DHANBAD: The Indian Railways is staring at a possible loss of over Rs 2,500 crore annually due to imminent closure of the 41-km long line between Chandrapura and Dhanbad as the land around the section in Jharia coalfields has started caving in due to underground fire.
Rail traffic on the section will be completely suspended from June 15.
The closure of the section in Jharkhand will affect the daily movement of 37 passenger and freight trains resulting in a loss of about Rs 7 crore a day.
Jharia, one of India’s biggest coalfields is estimated to have nearly 80 cases of underground fire since 1916.
According to experts, unsafe and illegal mining has led to fire in coal deposits under the surface of the Jharia coalfields.
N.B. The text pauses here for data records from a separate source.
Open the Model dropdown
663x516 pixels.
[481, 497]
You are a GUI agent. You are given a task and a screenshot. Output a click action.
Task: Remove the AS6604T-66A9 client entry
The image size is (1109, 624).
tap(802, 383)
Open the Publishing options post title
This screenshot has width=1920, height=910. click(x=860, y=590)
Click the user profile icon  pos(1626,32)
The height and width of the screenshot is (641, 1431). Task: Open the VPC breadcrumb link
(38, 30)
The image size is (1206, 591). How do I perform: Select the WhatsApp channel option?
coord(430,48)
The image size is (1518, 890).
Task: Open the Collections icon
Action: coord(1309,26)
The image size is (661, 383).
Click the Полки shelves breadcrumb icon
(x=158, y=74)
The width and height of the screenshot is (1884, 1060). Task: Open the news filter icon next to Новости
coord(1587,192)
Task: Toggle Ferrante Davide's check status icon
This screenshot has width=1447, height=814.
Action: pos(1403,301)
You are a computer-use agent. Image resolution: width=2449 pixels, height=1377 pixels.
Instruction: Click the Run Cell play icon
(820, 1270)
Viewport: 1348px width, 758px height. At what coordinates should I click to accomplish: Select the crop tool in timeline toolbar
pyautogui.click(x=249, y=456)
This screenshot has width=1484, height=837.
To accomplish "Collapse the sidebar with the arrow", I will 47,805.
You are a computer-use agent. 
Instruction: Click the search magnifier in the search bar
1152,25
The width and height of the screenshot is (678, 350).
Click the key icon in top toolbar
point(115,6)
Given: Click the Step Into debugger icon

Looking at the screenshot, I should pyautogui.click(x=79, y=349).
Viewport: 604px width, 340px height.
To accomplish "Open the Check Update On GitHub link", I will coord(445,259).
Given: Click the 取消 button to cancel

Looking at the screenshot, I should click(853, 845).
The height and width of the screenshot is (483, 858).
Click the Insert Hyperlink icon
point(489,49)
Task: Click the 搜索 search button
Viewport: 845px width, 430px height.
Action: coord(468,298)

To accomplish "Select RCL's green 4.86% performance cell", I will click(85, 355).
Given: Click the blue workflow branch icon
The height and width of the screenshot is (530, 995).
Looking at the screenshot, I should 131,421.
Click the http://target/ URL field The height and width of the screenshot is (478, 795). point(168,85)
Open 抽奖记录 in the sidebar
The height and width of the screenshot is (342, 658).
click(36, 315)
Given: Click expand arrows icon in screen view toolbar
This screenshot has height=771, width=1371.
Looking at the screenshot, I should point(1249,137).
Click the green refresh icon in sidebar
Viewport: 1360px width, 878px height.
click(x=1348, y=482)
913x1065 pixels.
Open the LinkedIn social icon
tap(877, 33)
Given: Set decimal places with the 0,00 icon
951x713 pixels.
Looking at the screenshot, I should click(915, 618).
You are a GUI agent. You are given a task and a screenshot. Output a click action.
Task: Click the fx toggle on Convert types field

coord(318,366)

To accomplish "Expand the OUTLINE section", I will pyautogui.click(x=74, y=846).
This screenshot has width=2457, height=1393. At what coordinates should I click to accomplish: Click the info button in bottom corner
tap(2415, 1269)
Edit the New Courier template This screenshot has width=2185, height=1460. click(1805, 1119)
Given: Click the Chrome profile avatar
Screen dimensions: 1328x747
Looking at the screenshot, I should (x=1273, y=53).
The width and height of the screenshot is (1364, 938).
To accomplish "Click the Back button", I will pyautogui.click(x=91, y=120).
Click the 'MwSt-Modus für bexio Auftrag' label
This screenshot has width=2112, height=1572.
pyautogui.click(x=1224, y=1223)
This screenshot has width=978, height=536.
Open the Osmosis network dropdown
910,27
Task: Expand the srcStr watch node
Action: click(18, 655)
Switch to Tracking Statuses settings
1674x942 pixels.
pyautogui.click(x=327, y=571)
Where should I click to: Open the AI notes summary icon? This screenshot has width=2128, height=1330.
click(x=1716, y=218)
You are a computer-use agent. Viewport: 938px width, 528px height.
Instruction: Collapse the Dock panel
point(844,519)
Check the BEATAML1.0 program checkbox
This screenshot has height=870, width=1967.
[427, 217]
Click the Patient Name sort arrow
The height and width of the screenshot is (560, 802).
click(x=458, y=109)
The continuous fire now pose a serious risk to the population living in the area and a threat to rail transport.
The Director General of Mining Safety has stated in its reports that land around the coalfield has finally started caving in and public utility assets including the age-old railway tracks are no longer safe now.
The PMO held a meeting last month with officials from the Railway Ministry, the Coal Ministry, the Jharkhand government and other ministries concerned to take stock of the situation and in principle it was agreed upon to shift all utilities and railway line from the affected area.
“We have been asked to consider the exit plan from Jharia coalbelt to draw up its diversion path for the Dhanbad- Chandrapura line,” said a senior Railway Ministry official who attended the meeting.
The meeting chaired by Nripendra Mishra, the Principal Secretary to the Prime Minister, was also attended by senior officials from the Geological Survey of India and NITI Aayog to discuss the action plan to divert the double line from the area.
Besides the goods trains that carry excavated coal from the mines, the affected 37 pairs of daily train services some of the important trains include the Howrah-Ranchi Shatabdi Express, Patna-Ranchi Janshatabdi Express, Dhanbad-Patna Pataliputra Express, Hatia-Gorakhpur Maurya Express, and Dhanbad-Alappuzha Express.
There are a number of problems associated with the task of closing down the Dhanbad-Chandrapura line, said the official.
Drawing out a completely new line entails acquiring of land, ensuring alignment with the existing network, setting up rail tracks and station infrastructure which will take a minimum of three years.
Though multiple committees and expert groups have advised the government ways to douse the underground fires since nationalisation of mines began in 1971, only around 10 fires out of 80 have been extinguished using different methods.
Railways is also mulling the possibility of keeping the track alive by mitigating fire-related circumstances at the most vulnerable points by pushing nitrogen foam mixed with water through boreholes in affected mines; filling up of cavities with sand and mud to cut-off oxygen supply and sprinkling water to lower temperatures.
Dhanbad Deputy Commissioner A Dodde has said that he had received a letter from the PMO in this regard and a meeting with the Dhanbad divisional rail manager and other officials would be held soon to chalk out the further course of action.
Executive director (civil engineer) of the railway board, Anil Kumar Lahoti, had written to the General Manager of the East Central Railway, D K Gayen, for the closure of the railway line due to coal mines fire and subsidence in Jharia coalfield.
Lahoti, in his letter, said the Directorate General of Mines Safety (DGMS) had submitted a report on the railway line, saying a 14-km stretch of the total 38 km track was the “most dangerous” due to the underground mines fire.
“So, having considered DGMS’ reports based on inspection and study, the (Railway) board has decided to stop operation of passengers and goods traffic with effect from June 15. So take immediate and necessary action accordingly,” the letter said.
An expert committee had been set up by the Dhanbad deputy commissioner after ECL’s Lalmatia mines mishap, in which nine miners were killed on December 29 last year, for assessment of the railway line in January.
The committee had recommended suspension of train movement owing to mines fire spreading towards the track.